With that money, Western Watersheds Project and Oregon Natural Desert Association have access to the cash, essentially, to buy into the ranching business. Once they buy grazing permits off other ranchers, they plan to take that federal land off the grazing market.

This is a market-based approach to conservation that is used in other arenas, too. In logging, fishing and land development, I’ve noticed environmental groups buying into the business to do their own style of natural resource management.

For example, many land trusts buy tracts of farm and timberland and set them aside for conservation. They also pay to put conservation easements on properties slated for development to protect waterways and habitat. Portland-based Ecotrust is in the for-profit logging business. How did that happen? Simple. They bought timberland and started managing it to show how conservation-based forestry can still be profitable.

Some groups use similar strategies to protect the ocean, too. Did you know The Nature Conservancy owns seven trawl fishing permits?

The Conservancy puts it this way:

“By holding or directly managing interests in lands and resources, private organizations such as the Conservancy can protect important sites while gaining a seat at the table when local and regional decisions affecting critical habitat are made.”

Of course, in the case of El Paso’s Ruby pipeline deal, the threat of litigation was a major driver in getting money for land conservation.

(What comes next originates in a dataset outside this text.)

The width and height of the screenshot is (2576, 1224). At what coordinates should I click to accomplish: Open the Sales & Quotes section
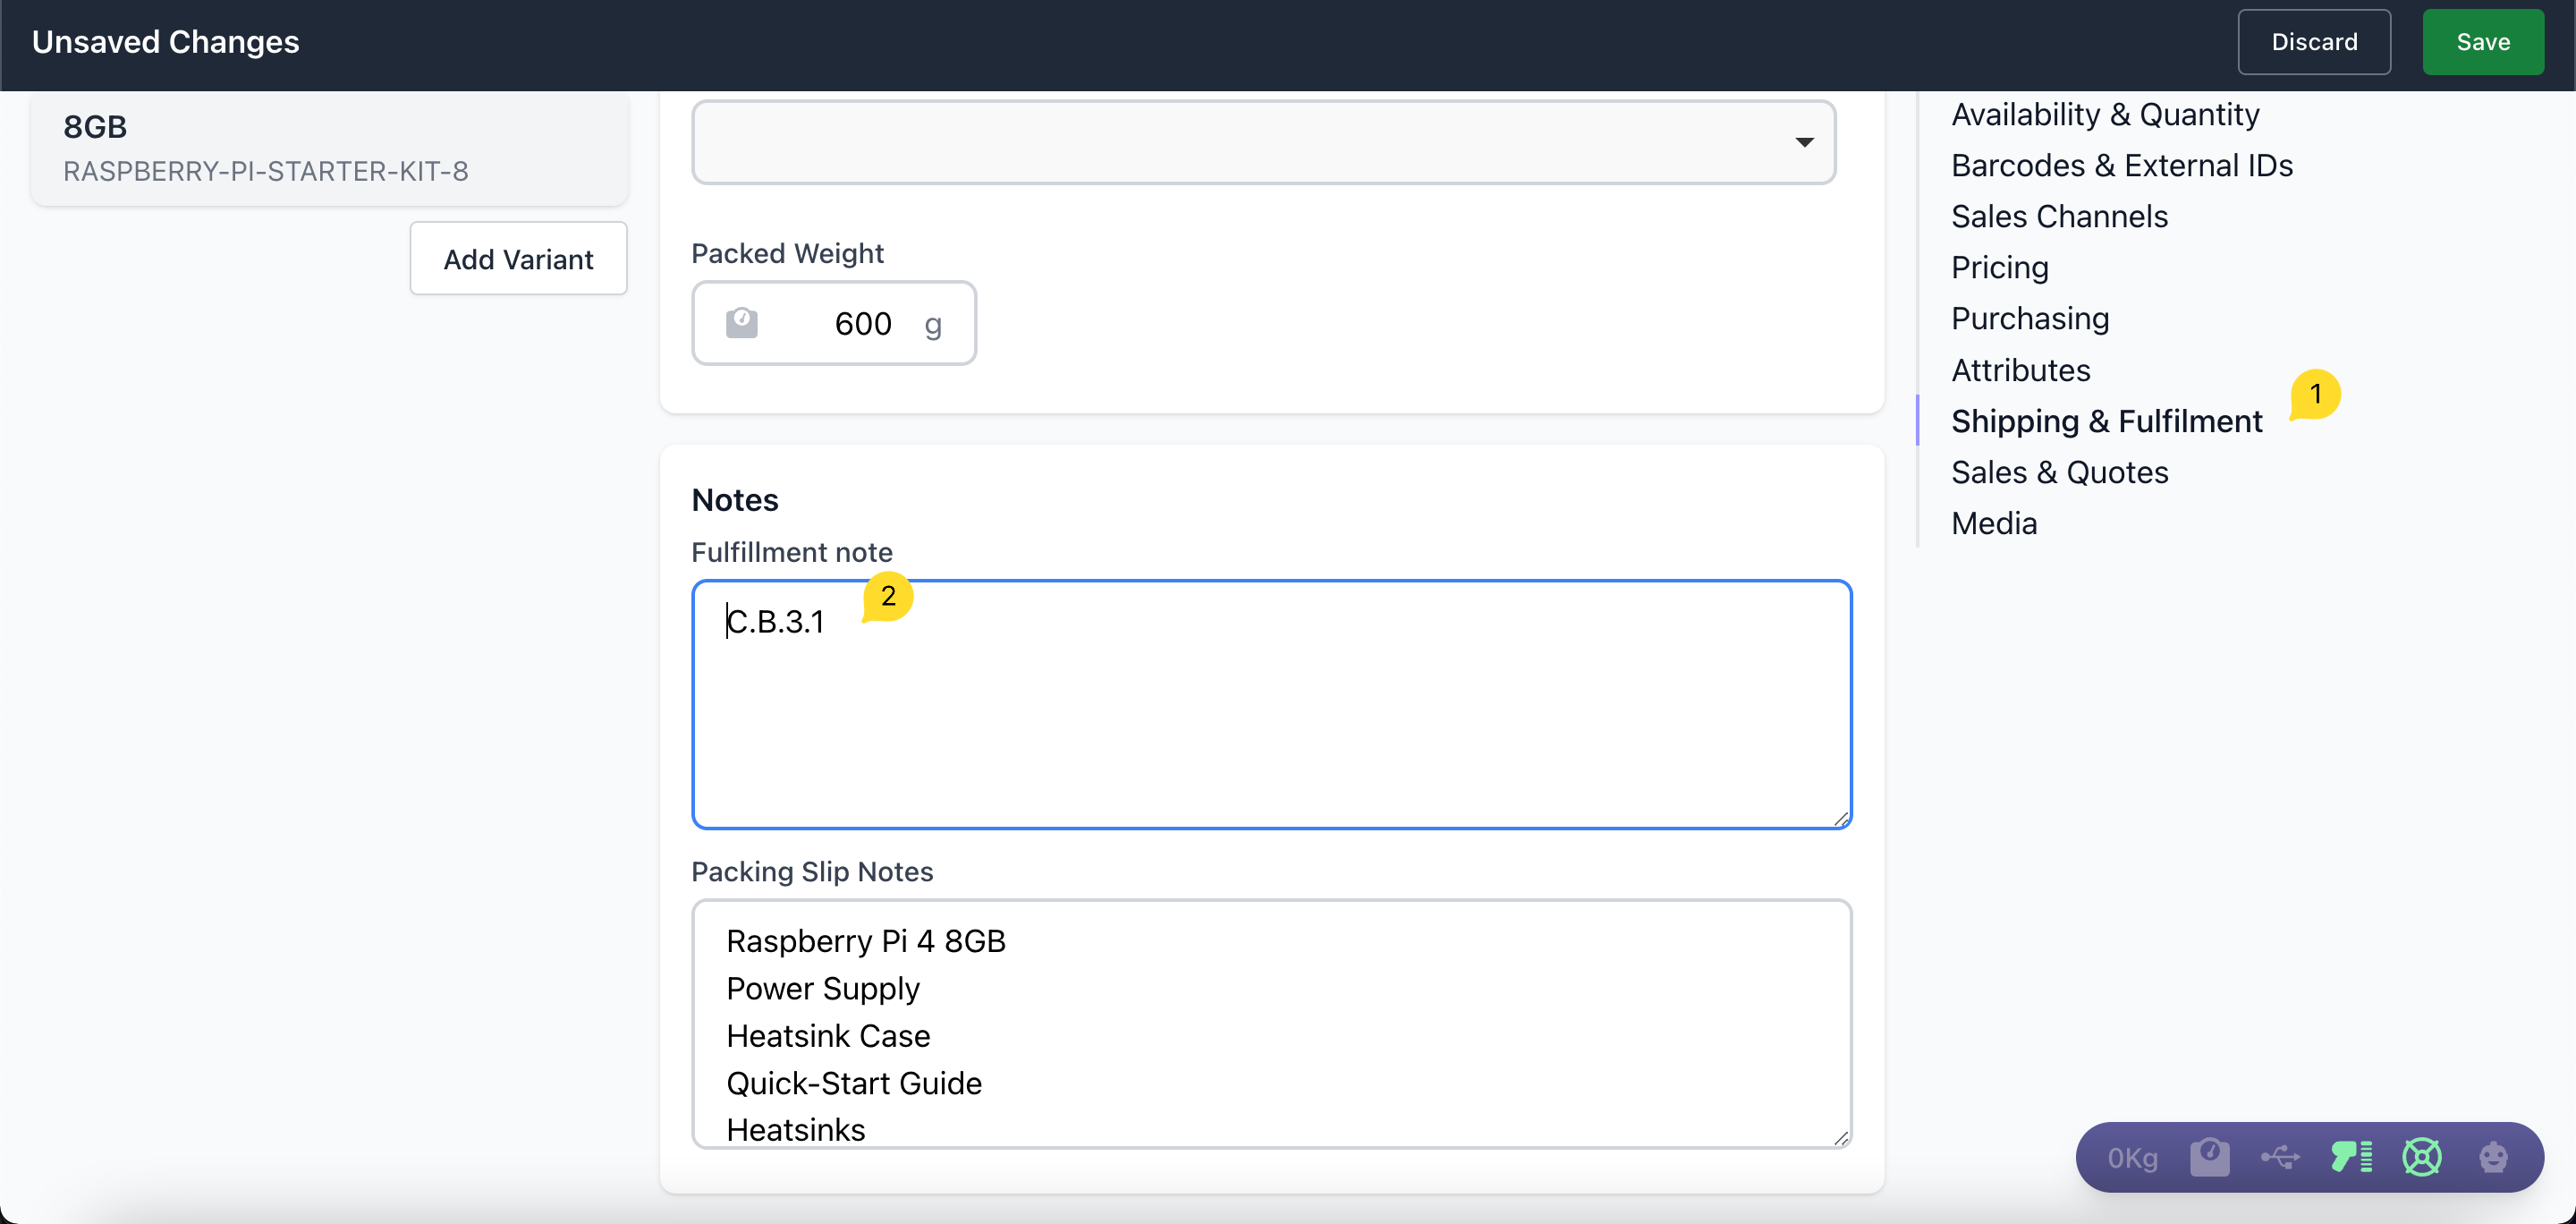pos(2059,472)
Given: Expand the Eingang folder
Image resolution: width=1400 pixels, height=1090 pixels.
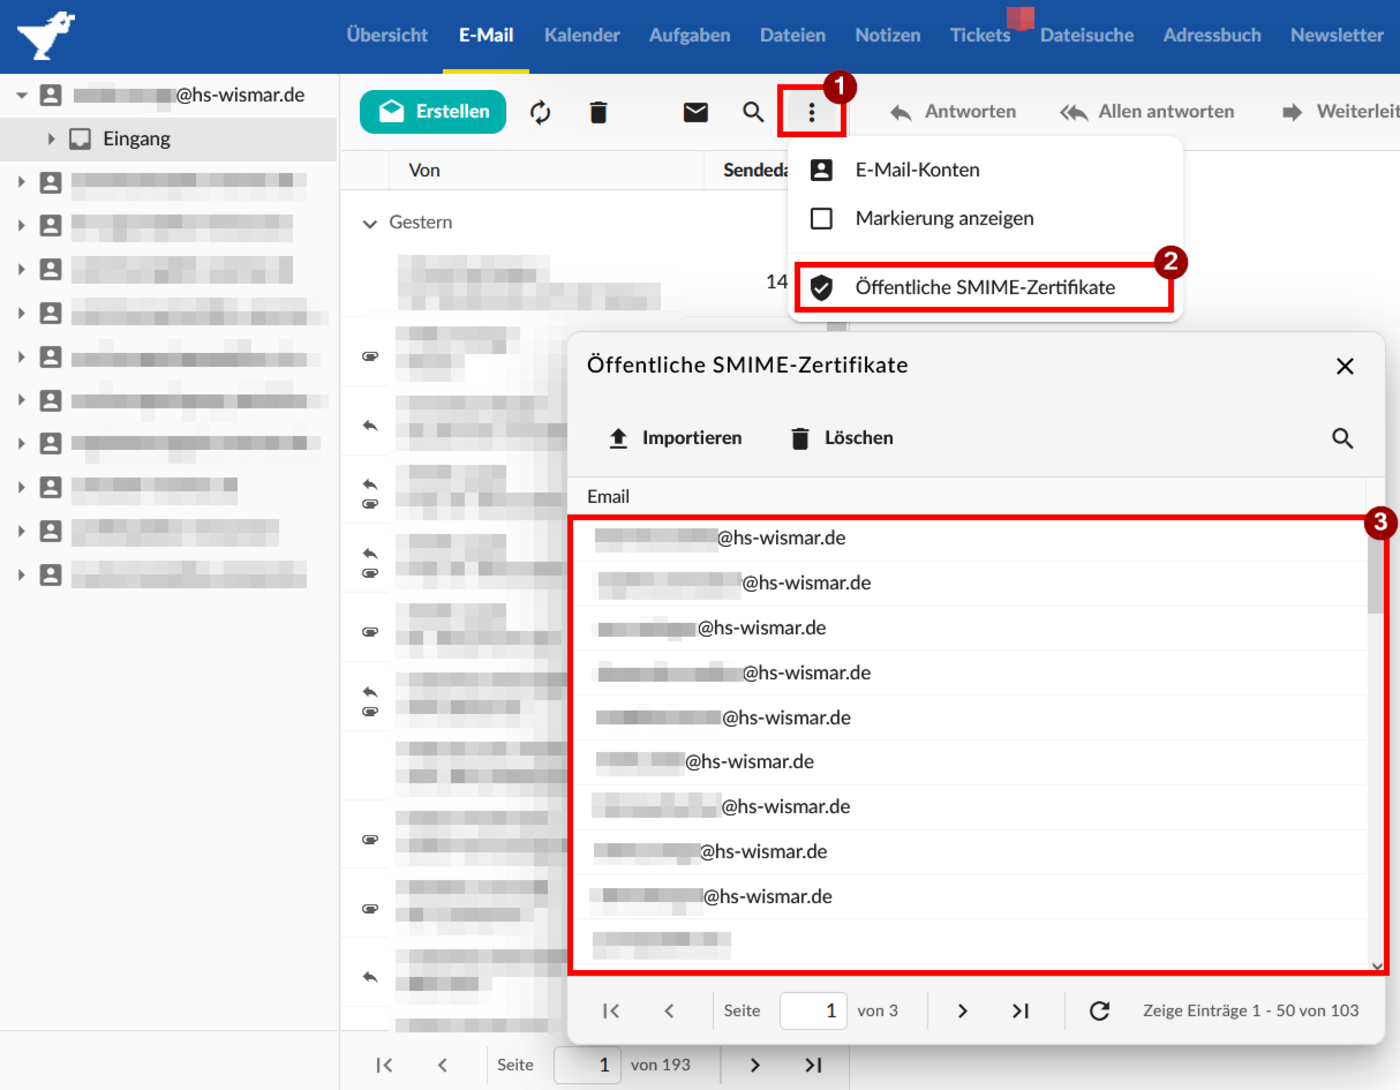Looking at the screenshot, I should (x=51, y=139).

Hence, the plot thickens.

Potential lawsuits from the two environmental groups opposing the pipeline were threatening to delay El Paso’s project and add up to $19 million to their costs. Putting the cash toward conservation – some of which would have been required by regulators anyway – seemed like a faster way to resolve the disputes.

John O’Keeffe, chair of the Public Land Committee for the Oregon Cattlemen’s Association, said he felt El Paso threw the livestock industry “under the bus” in order to build its pipeline.

The pipeline money can only be used to buy grazing permits from willing sellers, among other potential uses for the cash.

But the ranching community out West has seen Western Watershed Project challenge thousands of grazing permits in court and, O’Keefe argues, make willing sellers out of previously not-so willing:

“You know through this litigation process these groups will create a situation where these ranchers can be in a real bind, and you know you’ve got mortgages and bills and operating loans and you can become a willing seller though no fault of your own.”